Supreme Court of Nebraska

December 15, 2017

Dukhan Mumin, Appellant,
v.
Scott Frakes, director. Nebraska Department of Correctional Services. and Brian Gage, warden, Tecumseh State Correctional Institution, Appellees,

         1. Affidavits: Appeal and Error. A district court's denial of in forma pauperis status is reviewed de novo on the record based on the transcript of the hearing or written statement of the court.

         2. Statutes: Affidavits. Neb. Rev. Stat. § 25-2301.02 (Reissue 2016) contemplates only two circumstances under which a court may deny leave to proceed in forma pauperis, assuming the application and affidavit is proper: (1) when the evidentiary hearing shows the applicant has sufficient funds to pay costs, fees, or security and (2) when the court concludes the applicant is asserting legal positions which are frivolous or malicious.

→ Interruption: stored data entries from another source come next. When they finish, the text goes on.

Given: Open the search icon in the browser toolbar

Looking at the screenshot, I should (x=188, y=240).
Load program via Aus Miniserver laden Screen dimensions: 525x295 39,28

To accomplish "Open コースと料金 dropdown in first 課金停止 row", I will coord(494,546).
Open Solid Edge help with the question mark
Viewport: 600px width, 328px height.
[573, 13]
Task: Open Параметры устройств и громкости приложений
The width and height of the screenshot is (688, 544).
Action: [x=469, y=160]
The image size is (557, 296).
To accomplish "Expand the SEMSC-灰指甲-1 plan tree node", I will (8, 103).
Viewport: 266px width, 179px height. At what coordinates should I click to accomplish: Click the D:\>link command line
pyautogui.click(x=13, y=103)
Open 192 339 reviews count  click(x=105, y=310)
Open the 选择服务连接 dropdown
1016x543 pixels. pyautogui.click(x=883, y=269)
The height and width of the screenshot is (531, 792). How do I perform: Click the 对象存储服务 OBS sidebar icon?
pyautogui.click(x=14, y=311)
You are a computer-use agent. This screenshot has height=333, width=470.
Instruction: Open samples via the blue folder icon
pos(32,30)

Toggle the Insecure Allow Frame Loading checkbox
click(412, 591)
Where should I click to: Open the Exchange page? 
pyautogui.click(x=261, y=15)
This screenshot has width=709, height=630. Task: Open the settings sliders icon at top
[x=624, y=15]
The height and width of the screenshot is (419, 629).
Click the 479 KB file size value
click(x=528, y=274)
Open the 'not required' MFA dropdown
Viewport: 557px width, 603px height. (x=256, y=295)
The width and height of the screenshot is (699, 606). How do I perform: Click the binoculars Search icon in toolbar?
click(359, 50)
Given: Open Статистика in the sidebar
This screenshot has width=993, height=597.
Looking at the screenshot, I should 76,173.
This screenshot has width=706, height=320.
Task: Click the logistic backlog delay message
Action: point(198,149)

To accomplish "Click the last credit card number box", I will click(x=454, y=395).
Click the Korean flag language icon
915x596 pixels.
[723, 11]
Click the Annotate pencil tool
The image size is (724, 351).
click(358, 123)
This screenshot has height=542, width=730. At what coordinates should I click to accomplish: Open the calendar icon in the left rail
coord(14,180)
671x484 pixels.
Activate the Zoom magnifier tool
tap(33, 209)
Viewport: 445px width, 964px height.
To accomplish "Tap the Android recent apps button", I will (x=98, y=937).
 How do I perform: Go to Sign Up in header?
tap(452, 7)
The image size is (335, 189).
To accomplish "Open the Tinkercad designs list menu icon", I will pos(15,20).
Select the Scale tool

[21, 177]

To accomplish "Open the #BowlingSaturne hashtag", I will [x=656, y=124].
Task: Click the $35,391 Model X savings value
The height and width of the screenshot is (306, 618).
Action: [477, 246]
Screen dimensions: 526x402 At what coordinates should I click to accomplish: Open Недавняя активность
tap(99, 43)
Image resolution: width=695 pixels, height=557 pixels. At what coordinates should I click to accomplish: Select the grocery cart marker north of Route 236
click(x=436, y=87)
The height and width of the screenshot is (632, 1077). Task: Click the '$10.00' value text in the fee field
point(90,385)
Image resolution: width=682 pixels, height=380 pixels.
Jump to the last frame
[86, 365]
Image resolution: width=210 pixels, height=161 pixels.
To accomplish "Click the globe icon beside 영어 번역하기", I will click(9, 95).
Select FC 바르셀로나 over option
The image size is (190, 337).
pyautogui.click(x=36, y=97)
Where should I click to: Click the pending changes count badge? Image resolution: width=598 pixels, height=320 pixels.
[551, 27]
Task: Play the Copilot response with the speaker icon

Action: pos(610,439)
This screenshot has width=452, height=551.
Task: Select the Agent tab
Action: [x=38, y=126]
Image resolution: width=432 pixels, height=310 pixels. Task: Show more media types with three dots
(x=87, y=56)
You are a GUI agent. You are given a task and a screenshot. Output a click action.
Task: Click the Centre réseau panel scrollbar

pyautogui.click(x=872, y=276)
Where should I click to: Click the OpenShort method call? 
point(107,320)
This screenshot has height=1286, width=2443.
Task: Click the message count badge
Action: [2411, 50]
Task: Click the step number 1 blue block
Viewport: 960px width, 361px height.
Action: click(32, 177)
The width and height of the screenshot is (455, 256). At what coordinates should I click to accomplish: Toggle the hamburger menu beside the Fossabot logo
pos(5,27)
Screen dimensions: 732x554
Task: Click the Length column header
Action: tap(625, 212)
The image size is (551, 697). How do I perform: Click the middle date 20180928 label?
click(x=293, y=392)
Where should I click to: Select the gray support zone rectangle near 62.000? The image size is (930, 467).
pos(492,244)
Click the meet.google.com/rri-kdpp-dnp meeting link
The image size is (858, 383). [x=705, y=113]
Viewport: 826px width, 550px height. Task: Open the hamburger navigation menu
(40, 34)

         3. Affidavits. If the basis for denial of in forma pauperis status is frivolousness, the court must provide a written statement of its reasons, findings, and conclusions.

         4. Constitutional Law: Statutes: Affidavits: Appeal and Error. The in forma pauperis statutes contemplate two circumstances under which a court has no authority to deny a proper application and affidavit to proceed in forma pauperis. The first circumstance is expressly laid out in statute: A court shall not deny an in forma pauperis application on the basis that the applicant's legal positions are frivolous or malicious if to do so would deny the applicant his or her constitutional right to appeal in a felony case. The second circumstance is one which this court has found to be implicit in the statutory scheme: Because an applicant has a statutory right to interlocutory appellate review of an order denying an in forma pauperis application, a court may not deny an application to proceed in forma pauperis when the applicant is seeking to appeal from an order denying an earlier in forma pauperis application.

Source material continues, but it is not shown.